Paylaş
Her biri kendi sahne dilini oluşturmayı başarmış beş kadından bahsedeceğim bugün. Seda Yüz oyunculuk kökenli bir stand-up’çı. Gülden Arsal ile Pınar Akkuzu şehir ve bölge planlamacısı ve diyetisyen olarak mesleklerini icra ederken bir koldan da profesyonel olarak tiyatro yapan iki yetenekli hikâye aktarıcı. Sezen Keser’le ‘Dansöz’ vesilesiyle tanıştık ve ilk anda çarpıldık. Ve Nezaket Erden hem sahnede hem sinema ve TV ekranlarında çok üretken. Ayağa kaldırdıkları oyunlar son birkaç sezonun en akılda kalıcı işlerinden aynı zamanda.
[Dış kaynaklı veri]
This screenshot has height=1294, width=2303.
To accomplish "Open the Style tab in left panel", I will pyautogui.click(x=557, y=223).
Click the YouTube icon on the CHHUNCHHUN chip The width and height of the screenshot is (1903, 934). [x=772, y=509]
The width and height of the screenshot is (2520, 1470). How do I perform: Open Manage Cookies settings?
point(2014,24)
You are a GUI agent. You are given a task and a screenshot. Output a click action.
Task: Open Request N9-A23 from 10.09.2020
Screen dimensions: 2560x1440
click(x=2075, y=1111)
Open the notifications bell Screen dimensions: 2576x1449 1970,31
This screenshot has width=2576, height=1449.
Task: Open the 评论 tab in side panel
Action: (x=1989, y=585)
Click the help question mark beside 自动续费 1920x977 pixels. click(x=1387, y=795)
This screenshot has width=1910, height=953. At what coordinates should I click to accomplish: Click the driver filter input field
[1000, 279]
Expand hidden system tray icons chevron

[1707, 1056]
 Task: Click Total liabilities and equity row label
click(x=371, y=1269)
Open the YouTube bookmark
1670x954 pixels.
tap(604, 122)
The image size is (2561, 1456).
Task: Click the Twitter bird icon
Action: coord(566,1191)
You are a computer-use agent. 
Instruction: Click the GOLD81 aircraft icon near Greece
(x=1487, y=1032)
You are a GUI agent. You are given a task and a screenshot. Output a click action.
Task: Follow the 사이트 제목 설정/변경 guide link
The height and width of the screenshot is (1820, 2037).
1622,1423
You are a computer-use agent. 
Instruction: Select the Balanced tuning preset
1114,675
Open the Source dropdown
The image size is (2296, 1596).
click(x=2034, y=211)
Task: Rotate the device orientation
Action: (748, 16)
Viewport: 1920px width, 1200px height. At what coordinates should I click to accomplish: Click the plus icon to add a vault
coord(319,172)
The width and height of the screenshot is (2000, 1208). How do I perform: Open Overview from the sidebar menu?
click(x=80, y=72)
Tiyatroların çoğu artık yaz aylarında ‘paydos’ etmiyor, gösterimlerini seyrek de olsa açık hava mekânları başta olmak üzere çeşitli turne programlarında sürdürüyor. Önümüzdeki günlerin tiyatro programına baktığımda bu dört oyuna rastlayınca; yetenekli, üretken ve çarpıcı sahne enerjisiyle yüklü bu beş kadına dikkatinizi çekmek istedim.
Yarı şaka yarı ciddi
SEDA YÜZ STAND-UP: Yüz’ün “Kadından komedyen olmaz” söylemini anımsatarak giriş yaptığı gösteri, 30’larındaki bir kadının genç kızlığından annesiyle ilişkisine, erkeklerle diyaloğundan annelik deneyimine tanıdık duraklardan geçiyor. Yüz, Studio Oyuncuları çıkışlı bir oyuncu. Tiyatro kökenli olmasının da etkisiyle olsa gerek, espri dizmek değil yaptığı, bütüncül bir öykü anlatıyor. Bu topraklarda kadın olarak yaşadığımız tuhaflıkları bir akışa yerleştiriyor. Seyirciyle iletişimi, ifadeleri ve tonlamaları da ‘toplumcu-gerçekçi’ diyebileceğim şakalarına cuk oturuyor. Erkeklik dozunu her an arttıran bu toplumun daha çok Seda Yüz şakasına (ne kadarı şaka ne kadarı ciddi, karar verirsiniz) ihtiyacı var, kaçırmayın.
13 Temmuz, 20.30’da Gri Sahne’de.
İki çamaşırcı tarihi tepetaklak ediyor
‘ŞATONUN ALTINDA’/FİZİKSEL TİYATRO ARAŞTIRMALARI: Pınar Akkuzu ve Gülden Arsal, sahneyle ilişkileri dönemin köklü üniversite tiyatrolarında başlayan iki oyuncu. ‘Şatonun Altında’ bu iki kadının güçlerini birleştirdiği, son senelerin kültleşen sahne işlerinden. Fiziksel hikâye anlatıcılığı, maske oyunculuğu gibi stilleri birleştiren oyunda ‘Macbeth’i, ‘şatonun’ altındaki iki kadın çamaşırcının alaycı gözünden izliyoruz. Kostümleri, makyajları ve beden dilleriyle ‘itici’ kılıktaki bu iki kadın aslında müthiş bir iktidar eleştirisi ve alternatif tarih okuması yapıyor. Güray Dinçol’un yönetimindeki oyun pek çok açıdan ters köşe ve zekice ama Akkuzu ile Arsal’ın sahne üstü halleri de büyüleyici.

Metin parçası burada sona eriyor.